= String Quartet No. 4 (Babbitt) =

String Quartet No. 4 is the fourth of six chamber music works in the string quartet medium by the American composer Milton Babbitt.

Babbitt's Fourth Quartet was written in 1970, almost immediately after the Third Quartet. It is in a single movement, divided into twelve sections marked by (amongst other things) five different metronomic tempos, distributed 1–2–3–1–4–5–1–2–5–3–4–1. In contrast to its predecessor, the Fourth Quartet makes extensive use of coloristic instrumental effects, such as col legno, sul ponticello, and pizzicato glissando. Octave relations are especially important in this work. Contrasts of register, instrumental setting, timbre, duration and dynamics serve to articulate modes of set partitioning.

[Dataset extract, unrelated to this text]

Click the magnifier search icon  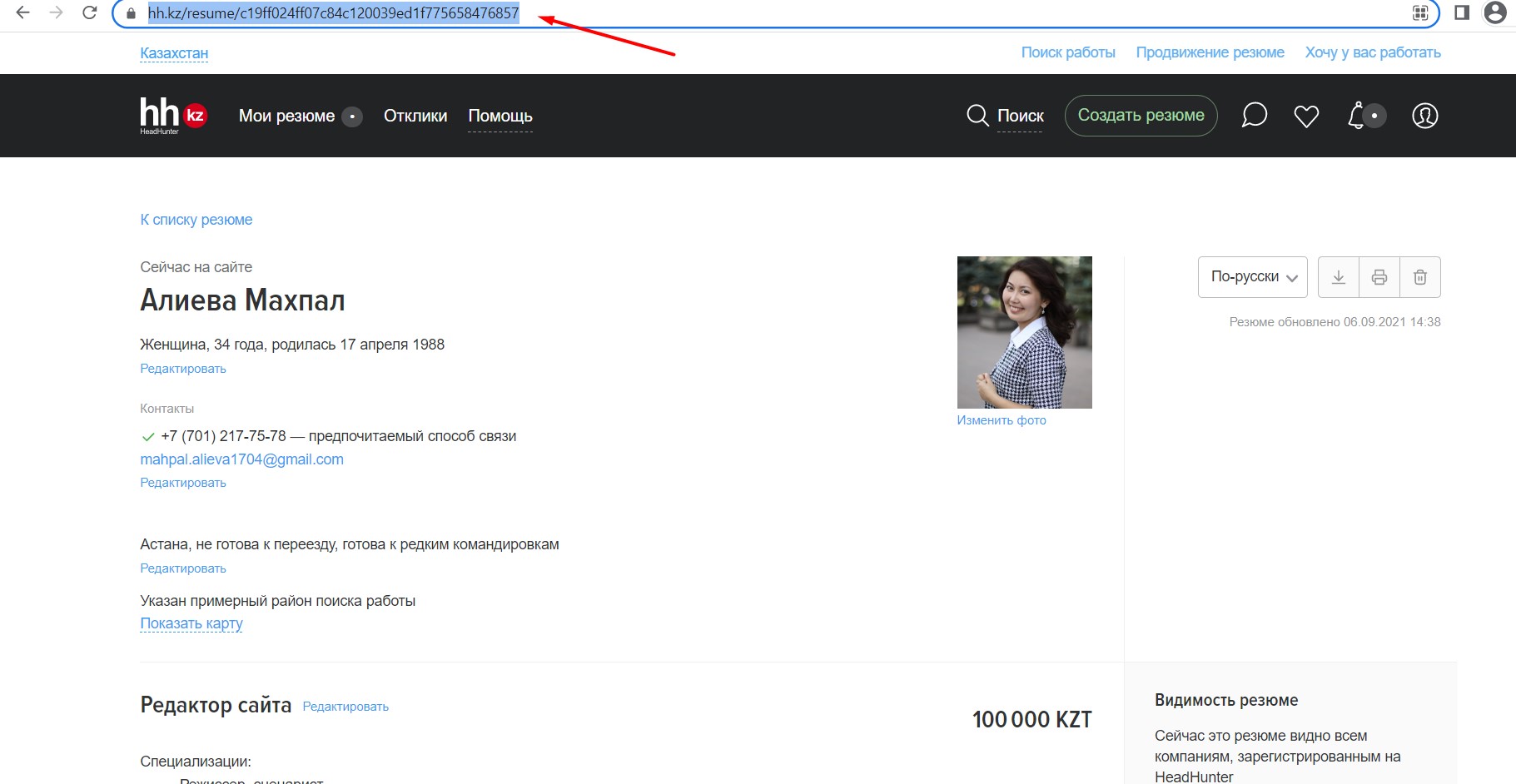tap(977, 116)
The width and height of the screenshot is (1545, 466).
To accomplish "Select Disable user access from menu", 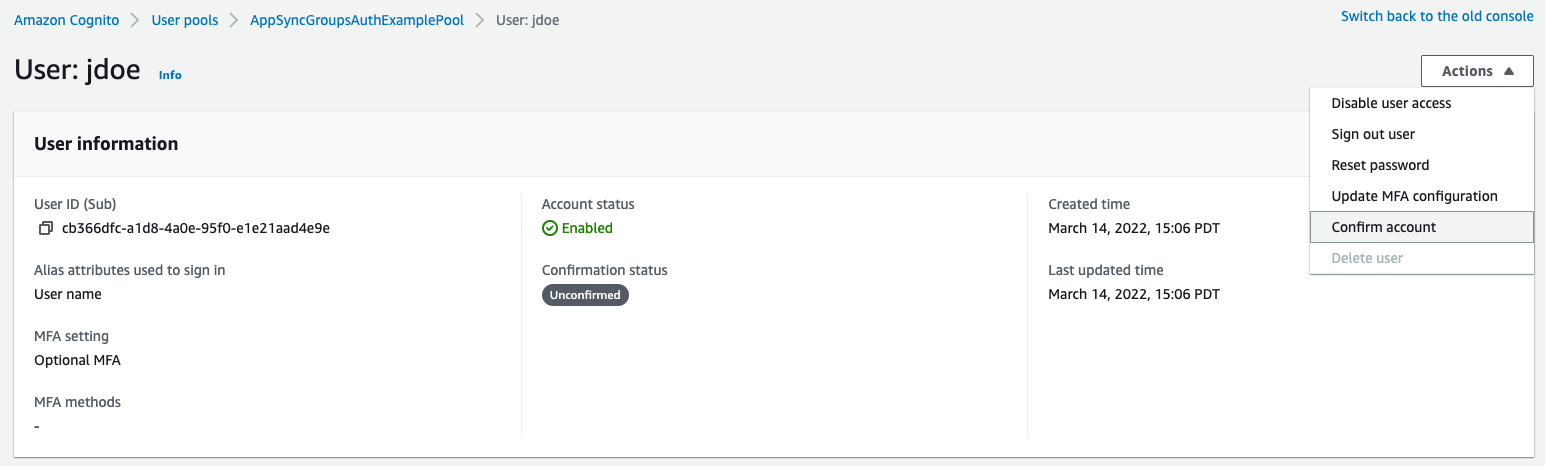I will click(1391, 103).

The basic pitch structure of the Fourth Quartet is an array containing 77 statements of the aggregate. It is the first of Babbitt's works to employ weighted aggregates.

==Discography==
- Roger Sessions: String Quartet No. 2 (1951); Stefan Wolpe: String Quartet; Milton Babbitt: String Quartet No. 4. Juilliard String Quartet (Robert Mann, Joel Smirnoff, violins; Samuel Rhodes, viola; Joel Krosnick, violoncello). CD recording, stereo. CRI CD 587. New York: Composers Recordings, 1990.